Does it feel like your sleep is all over the place? Having a consistent routine works wonders for optimal sleep. Here are 8 tips that can help you develop better sleep habits and reset your internal clock if needed, allowing for better sleep. Regardless of what you try, it is important to stay patient. Different methods will work for different people, and it may take some time for your sleep to line back up.

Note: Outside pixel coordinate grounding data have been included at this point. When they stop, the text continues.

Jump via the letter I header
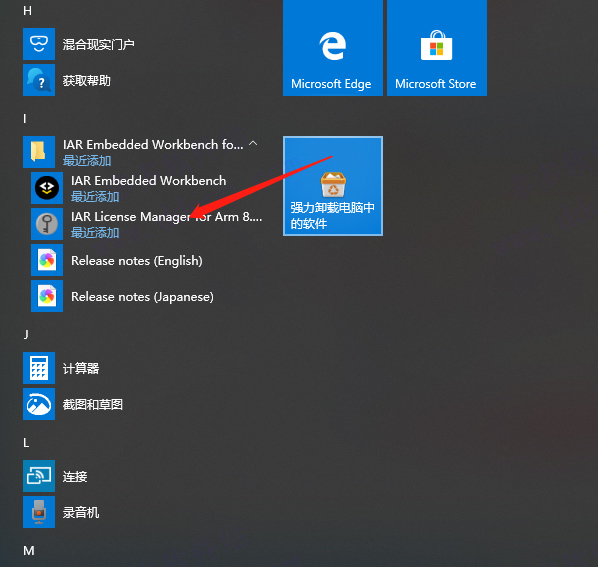This screenshot has width=598, height=567. (x=25, y=119)
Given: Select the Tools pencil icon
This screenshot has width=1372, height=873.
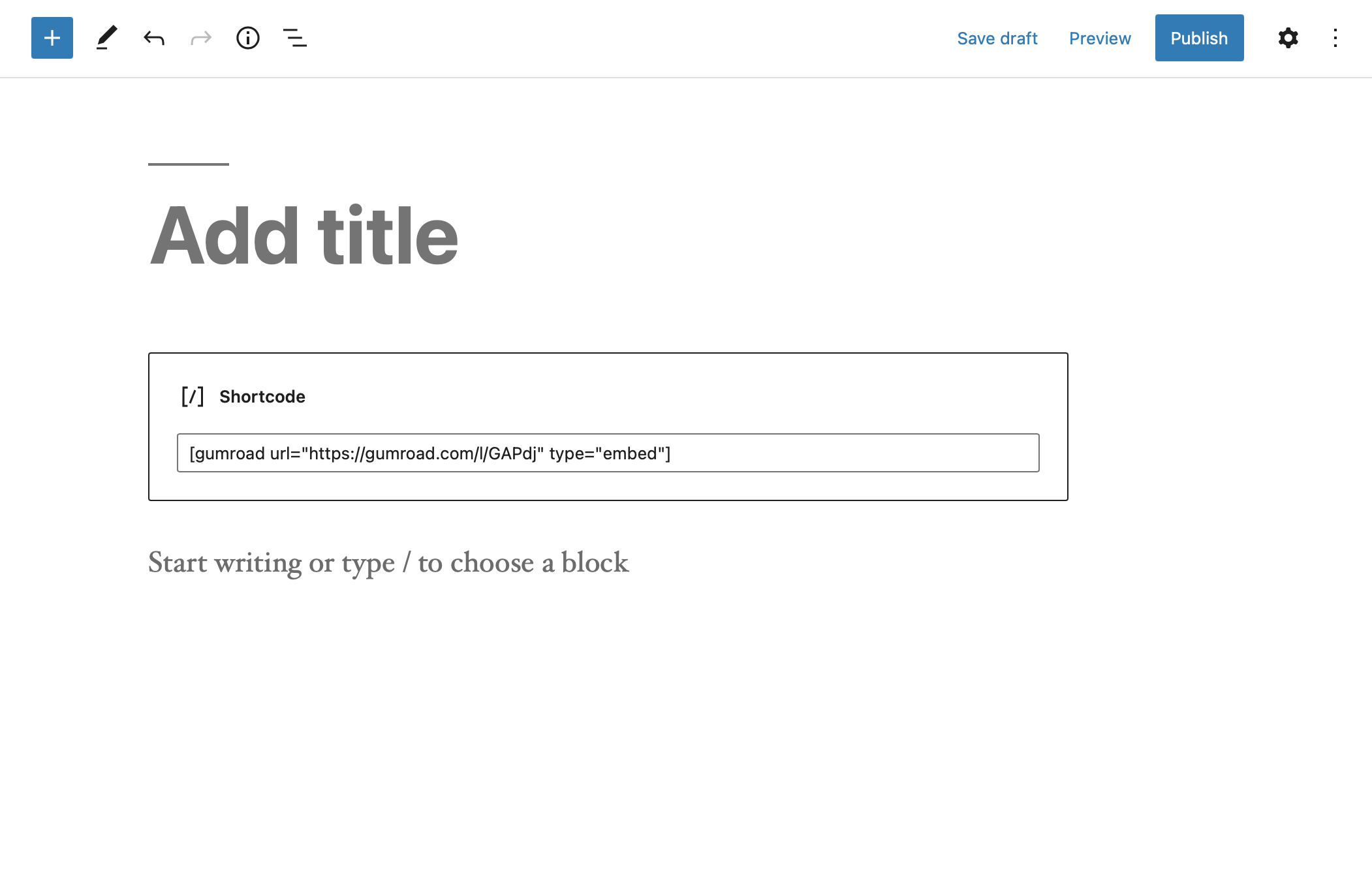Looking at the screenshot, I should 106,38.
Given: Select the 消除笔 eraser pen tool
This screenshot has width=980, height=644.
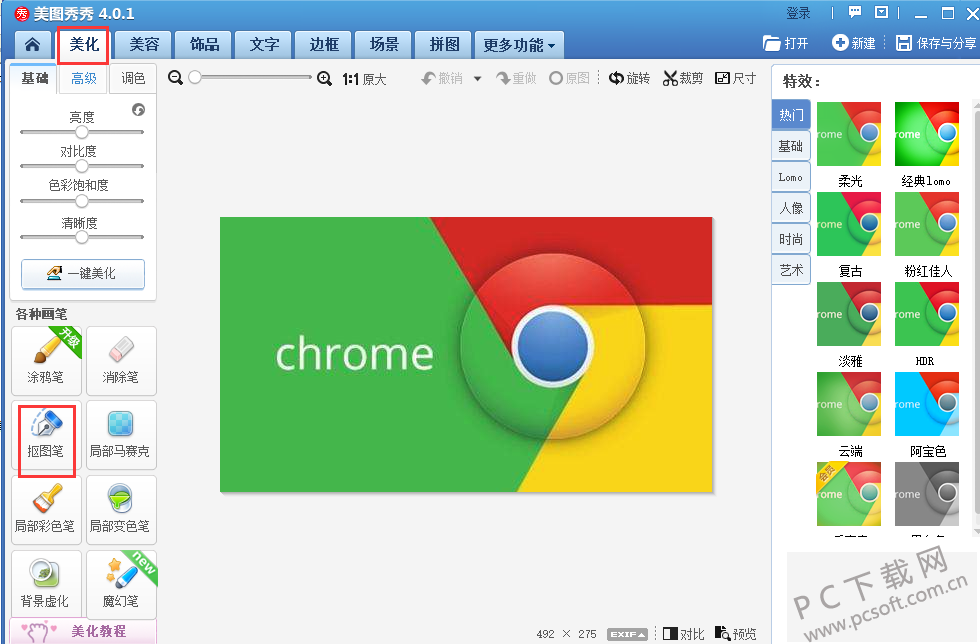Looking at the screenshot, I should 121,361.
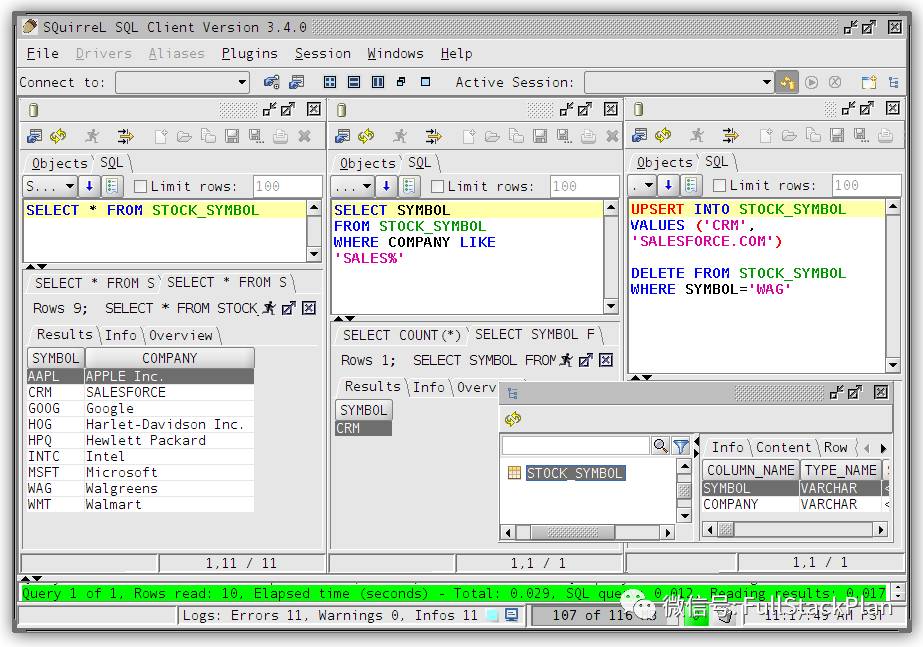This screenshot has width=923, height=647.
Task: Tile the session windows using the toolbar icon
Action: (x=330, y=82)
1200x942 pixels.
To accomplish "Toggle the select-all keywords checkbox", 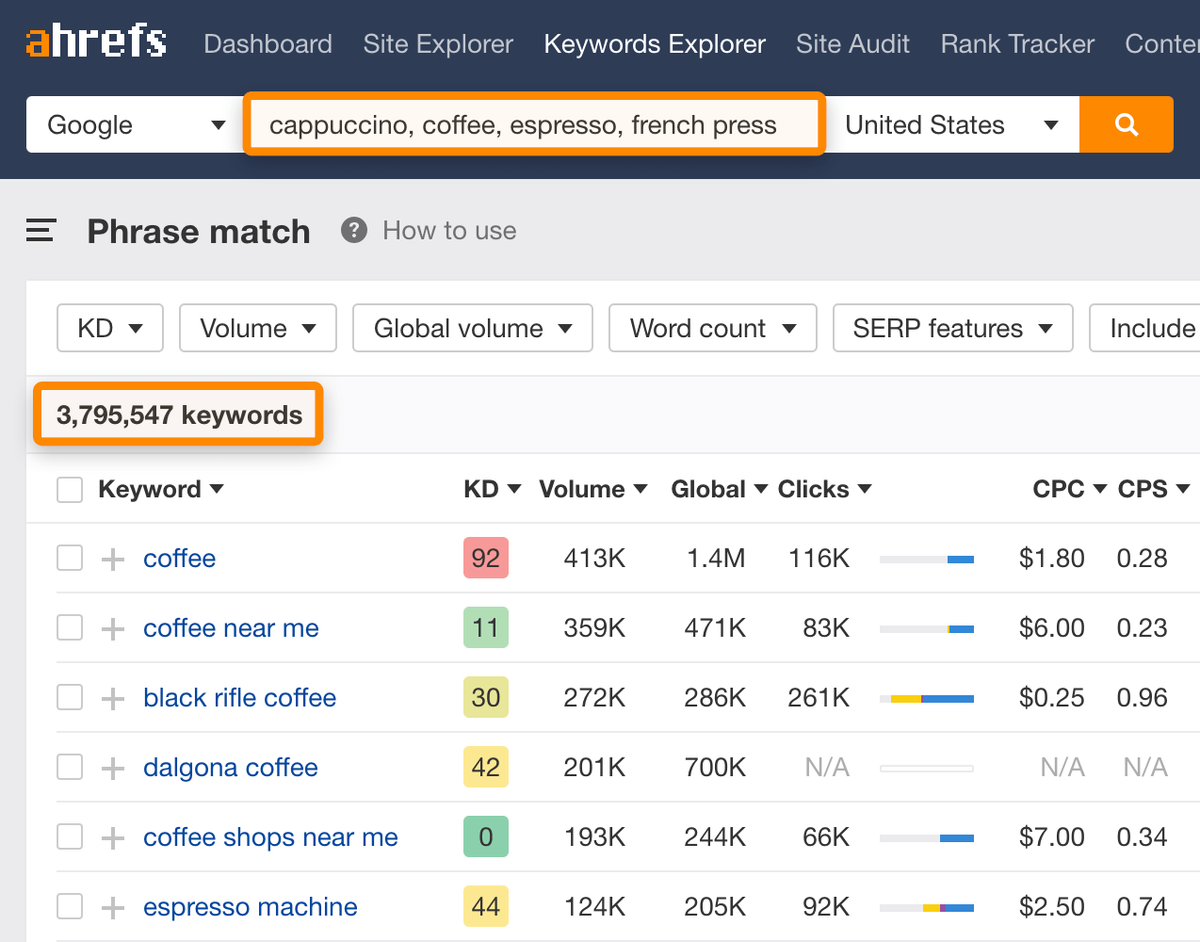I will point(70,490).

1. Keep a Consistent Bedtime
Your body loves routine. Going to bed at the same time, along with waking up at the same time, is the ideal to strive for – even on the weekends if possible. Give it a try! Over time, your body will learn the schedule, which will improve your sleep. Similarly, it helps to follow the same routine each night before going to sleep. As it becomes a ritual, you will begin to feel relaxed as you get ready for bed.
2. Exposure to Light
Your body produces melatonin which makes you drowsy and helps you fall asleep. When you are exposed to bright light at night, it can suppress the release of melatonin. If you are having trouble getting sleepy at night or falling asleep, it may be time to change your morning and bedtime routines. When you wake up, open the curtains to let the sunlight in, go for a short walk, or just sit outside and let the sunshine in. This natural light will let your body know that it’s time to be awake and alert.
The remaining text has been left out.